◆ INPUT MATERIAL:
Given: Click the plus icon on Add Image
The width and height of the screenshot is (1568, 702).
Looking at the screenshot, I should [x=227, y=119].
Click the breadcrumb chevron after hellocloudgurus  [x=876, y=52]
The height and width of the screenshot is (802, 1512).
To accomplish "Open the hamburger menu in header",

◆ INSTRUCTIONS FOR THE TASK:
Please give the material above again, switching "hamburger menu" to "navigation menu" and keeping everything else the same.

◆ SOLUTION TO THIS TASK:
Given: Click the plus icon on Add Image
The width and height of the screenshot is (1568, 702).
Looking at the screenshot, I should [x=227, y=119].
Click the breadcrumb chevron after hellocloudgurus  [x=876, y=52]
The height and width of the screenshot is (802, 1512).
To accomplish "Open the navigation menu in header",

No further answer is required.